Bently Nevada 147M7136-02-01 Wireless Accelerometer Configured for continuous vibration and temperature acquisition in distributed condition monitoring architectures, the Bently Nevada...
Read more
Configured for continuous vibration and temperature acquisition in distributed condition monitoring architectures, the Bently Nevada 147M7136-02-01, also cataloged as the 147M7136-01 wireless accelerometer, provides direct physical signal acquisition and wireless telemetry transmission within System 1 based monitoring networks. The device integrates a triaxial MEMS accelerometer and temperature sensing element for time-domain and frequency-domain data streaming over WirelessHART.
Hardware Specifications
Parameter
Specification
Model
147M7136-02-01
Brand
Bently Nevada
Origin
USA
Operating Temp
-40 deg C to +85 deg C
Power Consumption
Battery powered, consumption dependent on sampling interval
Sensor Type
Triaxial wireless accelerometer + temperature sensor
Vibration Axes
X, Y, Z orthogonal axes
Frequency Range
0.1 Hz to 20 kHz
Wireless Protocol
WirelessHART (2.4 GHz ISM band)
Encryption
128-bit AES
Bently Nevada Rotor Dynamics and Signal Integrity Characteristics
The signal acquisition chain implements digital conditioning routines aligned with rotor dynamic analysis models, supporting velocity integration, spectral decomposition, and PeakDemod extraction. Cross-channel coherence control is applied across orthogonal axes to reduce inter-axis coupling artifacts in high-speed rotating machinery environments. Wireless packet scheduling is synchronized to maintain deterministic sampling windows under mesh network topology constraints, minimizing phase distortion in FFT reconstruction outputs.
The measurement architecture supports indirect evaluation of shaft-related dynamic behavior through vibration envelope extraction and broadband acceleration profiling, enabling comparative trend analysis against baseline rotor signatures.
Frequently Asked Questions (FAQ)
Q: Does the device support simultaneous streaming of time waveform and FFT data? A: Yes. The internal processing pipeline supports parallel generation of time-domain waveforms and FFT spectral outputs, subject to configured sampling intervals and wireless bandwidth allocation.
Q: What is the limitation of WirelessHART transmission in mesh mode? A: In mesh configuration, latency and update rate depend on hop count and network scheduling. Increased node density may reduce effective transmission frequency due to time-slot arbitration.
Q: Is the device compatible with hot-swapping of the battery? A: Battery replacement is supported via user-replaceable D-size Li-SOCl2 cell. Power interruption occurs during replacement; no internal energy buffer maintains operation during swap.

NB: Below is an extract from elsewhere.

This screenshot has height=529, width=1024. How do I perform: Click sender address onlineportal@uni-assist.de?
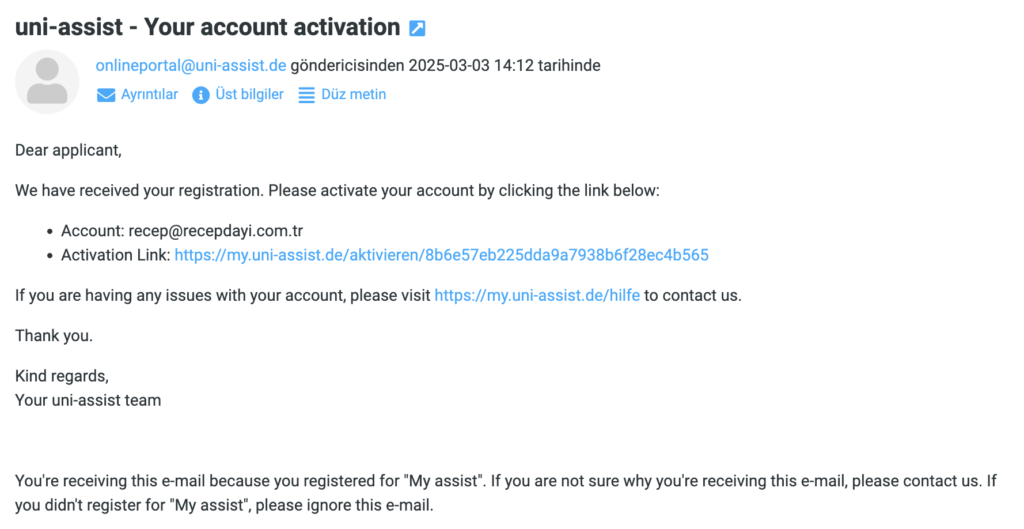click(191, 66)
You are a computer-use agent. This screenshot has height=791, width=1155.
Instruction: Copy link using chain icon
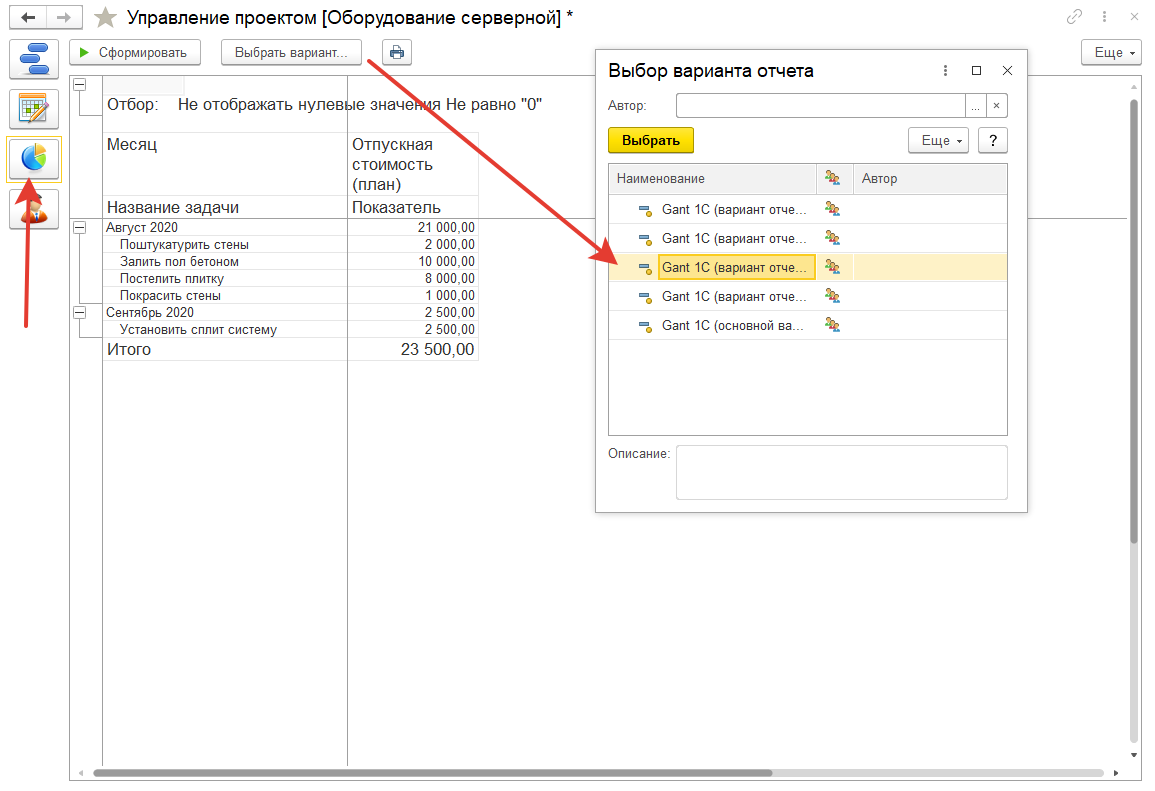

Field Installation Guidelines
The sensor housing shall be mounted on a rigid machine surface with minimized structural damping between measurement point and casing. Surface preparation must ensure flat mechanical coupling to avoid resonance amplification artifacts.
Wireless gateway placement should maintain line-of-sight where possible, with attention to metallic obstruction zones and rotating equipment shielding effects. Grounding of nearby conductive structures is recommended to reduce electromagnetic interference coupling into the WirelessHART antenna path.
Battery compartment sealing must be verified after installation to maintain ingress protection rating under IP67 conditions. Torque application on enclosure fasteners shall follow manufacturer mechanical retention limits without over-compression of gasket interfaces.